Main characteristics of the real-life workflows from the Armadillo and my Experiment datasets explored in our simulation study

Dataset

Number of workflows ( N )

Tasks of types I and II

Tasks of type III

Tasks of type IV

Number of classes ( K )

Keyword used for encodings of types II and IV

Armadillo

120

17

30

47

4

HGT

myExperiment

100

318

345

497

15

BLAST

Classification of these workflows into 15 classes (K = 15) was based on workflow metadata accessible via the myExperiment website (see Additional file 1: Table S1B). For this dataset, the keyword used for encodings of types II and IV was “BLAST”.

In our first simulation, we considered only the Armadillo dataset, the k-means partitioning algorithm and the Euclidean distance. For each of the four data encodings discussed in the previous section, the weighted k-means algorithm was carried out with an option of 1000 random starts for starting cluster partition and the maximum number of clusters equal to 40. Evaluation of the quality of encoding strategies was done by calculating the Rand index (RI) [40]. The Rand index was calculated by comparing the obtained partition of the set of 120 workflows with the Armadillo reference data partition into four classes (see Additional file 1: Table S1A). The Rand index was computed separately for workflows with different numbers of tasks (this number varied from 1 to 8 in the Armadillo dataset). Clustering results were presented as a function of the number of methods included in the workflow (Figure 2). The Calinski-Harabasz (CH), Silhouette (SI) and logSS indices were used in turn for determining the optimal number of clusters.
Figure 2

Simulation results obtained for the four workflow encoding schemes discussed in this article. The abscissa axis indicates the number of tasks in the workflow; the ordinate axis indicates the corresponding value of the Rand index. The results obtained using encodings of Types I, II, III and IV are represented in panels (a), (b), (c) and (d), respectively.
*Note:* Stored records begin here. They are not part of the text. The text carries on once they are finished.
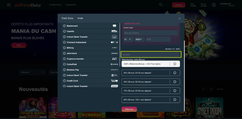Click the pink Déposer button in the dialog
The image size is (242, 119).
click(x=129, y=109)
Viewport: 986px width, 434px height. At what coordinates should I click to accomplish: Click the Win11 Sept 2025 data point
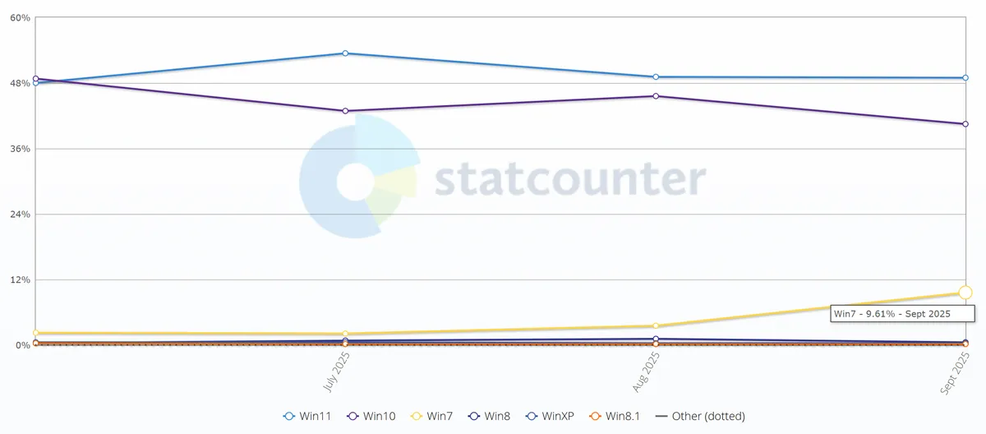[x=965, y=78]
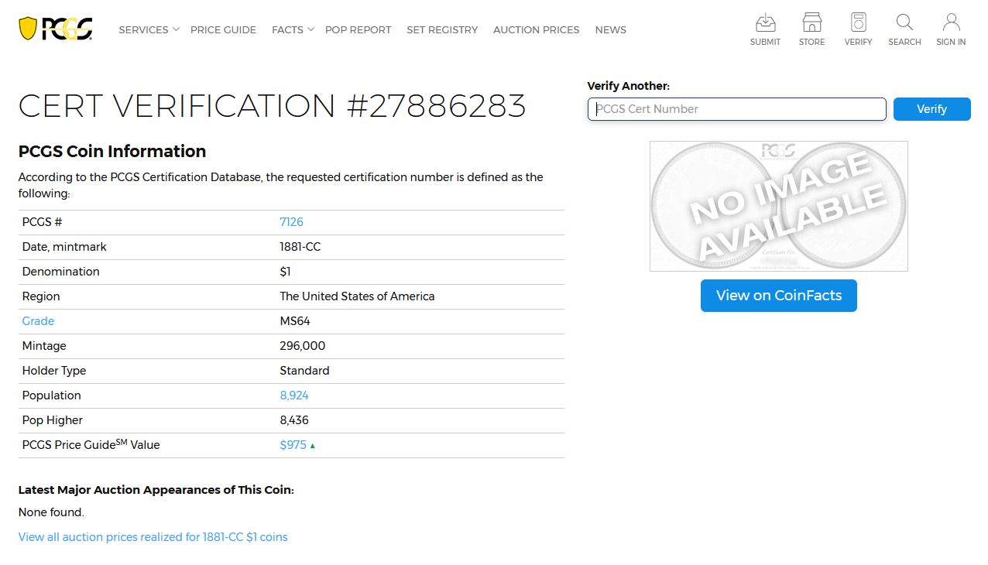Expand the Services dropdown menu
The width and height of the screenshot is (988, 565).
point(149,29)
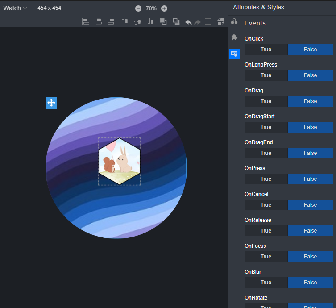Open the Events tab in the sidebar
The image size is (336, 308).
pos(234,54)
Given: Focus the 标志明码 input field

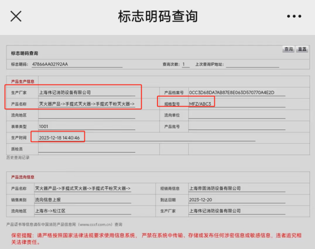Looking at the screenshot, I should (x=77, y=64).
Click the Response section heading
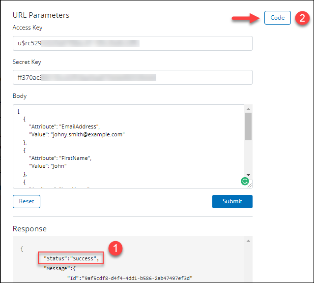Image resolution: width=314 pixels, height=283 pixels. tap(29, 229)
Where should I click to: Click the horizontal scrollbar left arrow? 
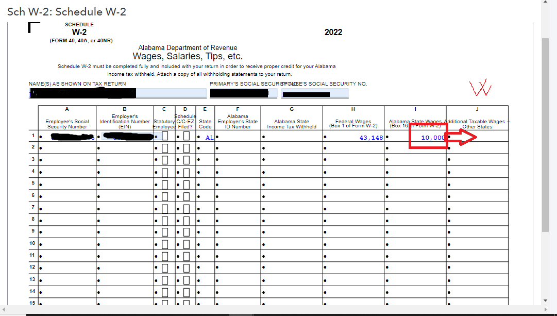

We first evaluated the performances of the basic encoding scheme (Type I, see Figure 2a), consisting of a binary presence-absence matrix accompanied by the weights proportional to the tasks running times. The obtained results suggest that according to the Rand index, SI was superior to the CH and logSS indices for encoding of Type I. The other tendency that can be observed is that the increase in the number of workflow tasks led to the increase in the clustering quality regardless of the selected optimization index (CH, SI or logSS).

Second, we evaluated the encoding scheme of Type II (Figure 2b). The tasks occurrence matrix and the vector of weights corresponding to the keyword “HGT” were considered here. The obtained results suggest that according to the Rand index the CH criterion was superior to SI and logSS for encoding of Type II. The other trend that can be observed is that the increase in the number of the workflow tasks increases the value of RI for all the three optimization criteria.

The third encoding scheme (Figure 2c) consists of the workflow structure representation under the pair-of-tasks format. This type of encoding allows one to take into account structural elements of workflows in contrast to the binary tasks matrices. As in the encoding of Type I, the weights here represented the average execution times of the selected bioinformatics applications. The logSS index here was far from providing the optimal number of clusters in spite of a relatively good performance in terms of RI.

Encoding of Type IV (Figure 2d) puts an emphasis on the input and output types of data. This type of clustering was recommended by Grigori et al. [9] and by Wombacher and Li [21]. Unlike the above-mentioned studies, we considered in our encoding only the primary inputs and outputs of workflows, ignoring those of intermediate workflow tasks. This encoding type is in agreement with specifications used in a popular scientific WfMS Taverna [4]. We used the weight of 1 for the input and output tasks and for the pairs of tasks related to the HGT Detector method, and the weight of 0.1 for all other available pairs of tasks. Once again, the logSS index was far from providing the optimal number of clusters for this type of data encoding.

The general trend which can be observed in this simulation for all four encoding schemes is that the increase in the number of workflow tasks leads to the increase in the value of RI in the case of the Calinski-Harabasz and Silhouette indices and, in a slighter extent, in the case of logSS.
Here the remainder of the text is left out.